Responsible Dataset Creation and Governance: Public Domain 12M
A dataset that puts quality, safety, and consent at the forefront
Spawning is excited to release Public Domain 12M (PD12M)—a fully public domain dataset freely available to download through Hugging Face. Search and view every image in the dataset at Source.Plus.
PD12M is a collection of 12.4 million PD/CC0 image-caption pairs carefully curated to train generative text-to-image models. We also release PD3M, a subset containing the 3.3 million most aesthetically pleasing images from Source.Plus. The images included in the dataset are hosted through AWS Open Data. Archiving the images in this way provides a unique opportunity to precisely modify the dataset over time, resolving data concerns while also maintaining reproducibility.
The datasets are designed to function cleanly with training routines already built around the Conceptual 12M (CC12M) and Conceptual Captions (CC3M) datasets. These popular datasets have been cited nearly 3,000 times. However, sampling of the original CC3M dataset done by Hugging Face found that over 25% of the included images had been opted out of AI training. PD12M and PD3M enable an enormous body of research to be applied while complying with EU requirements outlined in its Directive on Copyright and the Digital Single Market and AI Act.
We used Source.Plus to enrich and curate PD12M from a collection of nearly 40 million PD/CC0 images. These datasets build on Source.Plus’s goal to provide a high-quality alternative to the practice of web scraping for training data that puts data quality, safety, and consent at the forefront.
The Problem with Web-Scale Datasets
Our work with HaveIBeenTrained.com and supporting rights reservations has highlighted many of the issues that arise with indiscriminate data scraping from the open web, and we’ve seen how those issues start with the datasets themselves:
Lack of consent and compliance due to the inclusion of opted-out and copyrighted materials
Safety concerns due to the inclusion of violent and nsfw content, CSAM, and PII
Poor data quality from low resolution images, inaccurate or insufficient captions, broken links, and vulnerability to other changes to data on the web over time
Externalized egress costs charged to web hosts whenever their data is downloaded
Poor experimental control to compare model training techniques since the underlying data is subject to change over time
Limited ability to make corrections to the dataset
Today, and over a series of posts, we’ll be exploring how the PD12M datasets and Source.Plus address each of these issues. If you want the more technical nitty-gritty, check out the paper on arXiv.
Copyright
PD12M includes only content with known provenance and labeled with clear, unambiguous rights for use in AI training. To this end, we’ve been more restrictive than other Creatives Commons-based datasets by including only works labeled with a public domain mark or CC0 license.
It’s unclear whether AI image-generation can meet the requirements of CC-SA and attribution licenses. Our goal is to remove ambiguity and act in-line with the spirit of these licenses—it’s good data manners.
Quality and safety
We created a range of metadata enrichments that were used to filter the ~40 million images in Source.Plus down to the final 12.4 million images in PD12M.
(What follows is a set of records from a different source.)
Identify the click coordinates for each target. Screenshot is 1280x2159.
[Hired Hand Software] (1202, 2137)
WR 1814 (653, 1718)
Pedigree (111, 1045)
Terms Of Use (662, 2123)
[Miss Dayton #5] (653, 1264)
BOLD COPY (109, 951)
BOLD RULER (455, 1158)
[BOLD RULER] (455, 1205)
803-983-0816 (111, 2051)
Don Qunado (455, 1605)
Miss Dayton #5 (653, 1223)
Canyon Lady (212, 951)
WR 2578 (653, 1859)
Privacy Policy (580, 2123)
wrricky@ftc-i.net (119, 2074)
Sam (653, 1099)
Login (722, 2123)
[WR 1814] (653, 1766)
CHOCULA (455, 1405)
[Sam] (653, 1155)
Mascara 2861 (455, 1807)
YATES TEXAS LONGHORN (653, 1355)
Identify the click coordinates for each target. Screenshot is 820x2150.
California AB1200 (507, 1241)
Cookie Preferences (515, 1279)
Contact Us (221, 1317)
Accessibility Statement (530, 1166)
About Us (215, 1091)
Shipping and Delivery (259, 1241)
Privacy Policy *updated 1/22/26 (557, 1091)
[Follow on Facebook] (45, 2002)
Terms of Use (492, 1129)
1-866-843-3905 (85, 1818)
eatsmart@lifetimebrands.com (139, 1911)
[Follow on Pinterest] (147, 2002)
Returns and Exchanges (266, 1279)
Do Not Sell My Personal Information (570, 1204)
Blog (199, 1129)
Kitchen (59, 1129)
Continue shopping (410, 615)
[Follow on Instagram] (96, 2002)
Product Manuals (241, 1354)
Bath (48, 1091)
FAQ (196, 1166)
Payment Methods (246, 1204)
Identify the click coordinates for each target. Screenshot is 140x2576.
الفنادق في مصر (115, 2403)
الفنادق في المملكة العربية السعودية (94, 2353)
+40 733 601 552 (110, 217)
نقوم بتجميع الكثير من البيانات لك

PD12M was filtered based on:
minimum dimensions and file size
safety model scores
custom aesthetic scores
medium filters, to remove historical documents
human review using semantic, keyword, and metadata search to locate and remove potentially problematic materials such as non-artistic photographic nudity and ethnophaulisms
We also checked everything against the ~2B rights reservations in the Do Not Train registry and found 0 matches.
Fair server costs
We have worked with outside partners, AWS’s Open Data Sponsorship Program, to host the entire ~30TB of image-and-caption data on dedicated cloud storage. This is an important measure to protect cultural heritage institutions from hosting costs and serve strain when the dataset is downloaded.
Experimental control & corrections
Independent cloud storage also protects the dataset from degradation caused by broken links or changing online content. Significantly, it also means that we are able to fully control changes to the dataset and maintain versioning records.
This novel approach to dataset governance allows us to correct any issues that may be found in the datasets. We recognize that, when working at this scale, there will be errors despite taking additional mitigation steps. Which is why it is deeply important for dataset creators to be able to rectify those errors. We’ve designed PD12M so that if a Source.Plus user flags an included image as problematic, we can swap out that image in the datasets for another with similar characteristics.
Significantly, the public-domain status of the dataset is integral to these larger goals. Datasets that include copyrighted images will continue to rely on web-scraping because hosting the images would violate copyright.
Open source data
PD12M and PD3M are fully open source and available under a Community Data License Agreement (CDLA-Permissive-2.0). We invite you to explore the images included in PD12M on Source.Plus along with additional dataset resources and documentation.